* Task description *
Pull every line of the material below and reproduce each one word for word, with nothing altered or left out.

[Records from a data collection]

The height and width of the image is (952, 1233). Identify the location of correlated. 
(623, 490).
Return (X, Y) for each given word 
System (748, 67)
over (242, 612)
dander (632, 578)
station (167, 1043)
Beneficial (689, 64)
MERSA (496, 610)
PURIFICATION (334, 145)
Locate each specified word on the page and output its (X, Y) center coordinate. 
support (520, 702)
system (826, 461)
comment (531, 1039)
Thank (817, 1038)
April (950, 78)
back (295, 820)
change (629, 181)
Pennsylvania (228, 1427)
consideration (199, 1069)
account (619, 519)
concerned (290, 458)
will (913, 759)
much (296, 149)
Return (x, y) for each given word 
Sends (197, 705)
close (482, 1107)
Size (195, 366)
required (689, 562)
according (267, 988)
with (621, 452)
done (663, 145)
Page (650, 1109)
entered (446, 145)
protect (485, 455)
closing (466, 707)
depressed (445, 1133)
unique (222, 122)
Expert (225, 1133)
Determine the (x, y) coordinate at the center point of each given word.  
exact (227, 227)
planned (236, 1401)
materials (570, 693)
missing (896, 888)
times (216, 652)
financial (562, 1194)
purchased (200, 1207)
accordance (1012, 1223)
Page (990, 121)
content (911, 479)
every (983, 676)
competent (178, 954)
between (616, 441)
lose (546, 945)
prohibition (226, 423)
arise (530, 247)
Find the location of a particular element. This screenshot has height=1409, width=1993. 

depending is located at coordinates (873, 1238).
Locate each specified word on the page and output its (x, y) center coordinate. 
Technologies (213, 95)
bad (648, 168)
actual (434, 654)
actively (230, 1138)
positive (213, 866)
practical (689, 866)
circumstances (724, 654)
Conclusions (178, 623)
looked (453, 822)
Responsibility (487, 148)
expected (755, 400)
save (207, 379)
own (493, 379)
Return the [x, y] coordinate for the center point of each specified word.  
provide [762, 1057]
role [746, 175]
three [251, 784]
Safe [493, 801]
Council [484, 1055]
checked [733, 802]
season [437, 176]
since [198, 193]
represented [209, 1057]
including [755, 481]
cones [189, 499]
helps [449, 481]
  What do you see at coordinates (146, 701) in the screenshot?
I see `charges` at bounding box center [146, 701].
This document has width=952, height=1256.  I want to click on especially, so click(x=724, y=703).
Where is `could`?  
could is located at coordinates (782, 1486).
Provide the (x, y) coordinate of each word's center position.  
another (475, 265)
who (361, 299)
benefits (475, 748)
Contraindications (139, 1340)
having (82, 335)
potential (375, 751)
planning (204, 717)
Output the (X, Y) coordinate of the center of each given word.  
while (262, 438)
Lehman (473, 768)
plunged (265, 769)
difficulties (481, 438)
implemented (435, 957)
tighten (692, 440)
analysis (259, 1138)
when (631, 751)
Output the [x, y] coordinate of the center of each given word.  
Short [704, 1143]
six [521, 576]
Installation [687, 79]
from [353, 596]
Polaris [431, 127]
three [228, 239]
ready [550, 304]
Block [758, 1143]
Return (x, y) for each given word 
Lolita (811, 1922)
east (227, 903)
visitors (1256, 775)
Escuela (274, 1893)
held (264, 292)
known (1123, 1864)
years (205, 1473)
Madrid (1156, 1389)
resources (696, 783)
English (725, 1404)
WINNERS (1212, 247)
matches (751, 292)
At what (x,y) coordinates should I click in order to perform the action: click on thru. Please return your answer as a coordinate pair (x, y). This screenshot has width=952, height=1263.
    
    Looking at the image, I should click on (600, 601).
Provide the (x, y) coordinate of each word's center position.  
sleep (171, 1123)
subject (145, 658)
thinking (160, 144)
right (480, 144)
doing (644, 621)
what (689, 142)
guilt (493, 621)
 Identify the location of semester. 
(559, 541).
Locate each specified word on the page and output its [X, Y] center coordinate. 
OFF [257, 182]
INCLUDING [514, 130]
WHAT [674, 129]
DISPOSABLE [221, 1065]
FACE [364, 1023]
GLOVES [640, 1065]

* Expected answer *
The height and width of the image is (952, 1233). Identify the location of correlated. 
(623, 490).
Return (X, Y) for each given word 
System (748, 67)
over (242, 612)
dander (632, 578)
station (167, 1043)
Beneficial (689, 64)
MERSA (496, 610)
PURIFICATION (334, 145)
Locate each specified word on the page and output its (X, Y) center coordinate. 
support (520, 702)
system (826, 461)
comment (531, 1039)
Thank (817, 1038)
April (950, 78)
back (295, 820)
change (629, 181)
Pennsylvania (228, 1427)
consideration (199, 1069)
account (619, 519)
concerned (290, 458)
will (913, 759)
much (296, 149)
Return (x, y) for each given word 
Sends (197, 705)
close (482, 1107)
Size (195, 366)
required (689, 562)
according (267, 988)
with (621, 452)
done (663, 145)
Page (650, 1109)
entered (446, 145)
protect (485, 455)
closing (466, 707)
depressed (445, 1133)
unique (222, 122)
Expert (225, 1133)
Determine the (x, y) coordinate at the center point of each given word.  
exact (227, 227)
planned (236, 1401)
materials (570, 693)
missing (896, 888)
times (216, 652)
financial (562, 1194)
purchased (200, 1207)
accordance (1012, 1223)
Page (990, 121)
content (911, 479)
every (983, 676)
competent (178, 954)
between (616, 441)
lose (546, 945)
prohibition (226, 423)
arise (530, 247)
Find the location of a particular element. This screenshot has height=1409, width=1993. 

depending is located at coordinates (873, 1238).
Locate each specified word on the page and output its (x, y) center coordinate. 
Technologies (213, 95)
bad (648, 168)
actual (434, 654)
actively (230, 1138)
positive (213, 866)
practical (689, 866)
circumstances (724, 654)
Conclusions (178, 623)
looked (453, 822)
Responsibility (487, 148)
expected (755, 400)
save (207, 379)
own (493, 379)
Return the [x, y] coordinate for the center point of each specified word.  
provide [762, 1057]
role [746, 175]
three [251, 784]
Safe [493, 801]
Council [484, 1055]
checked [733, 802]
season [437, 176]
since [198, 193]
represented [209, 1057]
including [755, 481]
cones [189, 499]
helps [449, 481]
  What do you see at coordinates (146, 701) in the screenshot?
I see `charges` at bounding box center [146, 701].
This document has width=952, height=1256.  I want to click on especially, so click(x=724, y=703).
Where is `could`?  
could is located at coordinates (782, 1486).
Provide the (x, y) coordinate of each word's center position.  
another (475, 265)
who (361, 299)
benefits (475, 748)
Contraindications (139, 1340)
having (82, 335)
potential (375, 751)
planning (204, 717)
Output the (X, Y) coordinate of the center of each given word.  
while (262, 438)
Lehman (473, 768)
plunged (265, 769)
difficulties (481, 438)
implemented (435, 957)
tighten (692, 440)
analysis (259, 1138)
when (631, 751)
Output the [x, y] coordinate of the center of each given word.  
Short [704, 1143]
six [521, 576]
Installation [687, 79]
from [353, 596]
Polaris [431, 127]
three [228, 239]
ready [550, 304]
Block [758, 1143]
Return (x, y) for each given word 
Lolita (811, 1922)
east (227, 903)
visitors (1256, 775)
Escuela (274, 1893)
held (264, 292)
known (1123, 1864)
years (205, 1473)
Madrid (1156, 1389)
resources (696, 783)
English (725, 1404)
WINNERS (1212, 247)
matches (751, 292)
At what (x,y) coordinates should I click in order to perform the action: click on thru. Please return your answer as a coordinate pair (x, y). This screenshot has width=952, height=1263.
    
    Looking at the image, I should click on (600, 601).
Provide the (x, y) coordinate of each word's center position.  
sleep (171, 1123)
subject (145, 658)
thinking (160, 144)
right (480, 144)
doing (644, 621)
what (689, 142)
guilt (493, 621)
 Identify the location of semester. 
(559, 541).
Locate each specified word on the page and output its [X, Y] center coordinate. 
OFF [257, 182]
INCLUDING [514, 130]
WHAT [674, 129]
DISPOSABLE [221, 1065]
FACE [364, 1023]
GLOVES [640, 1065]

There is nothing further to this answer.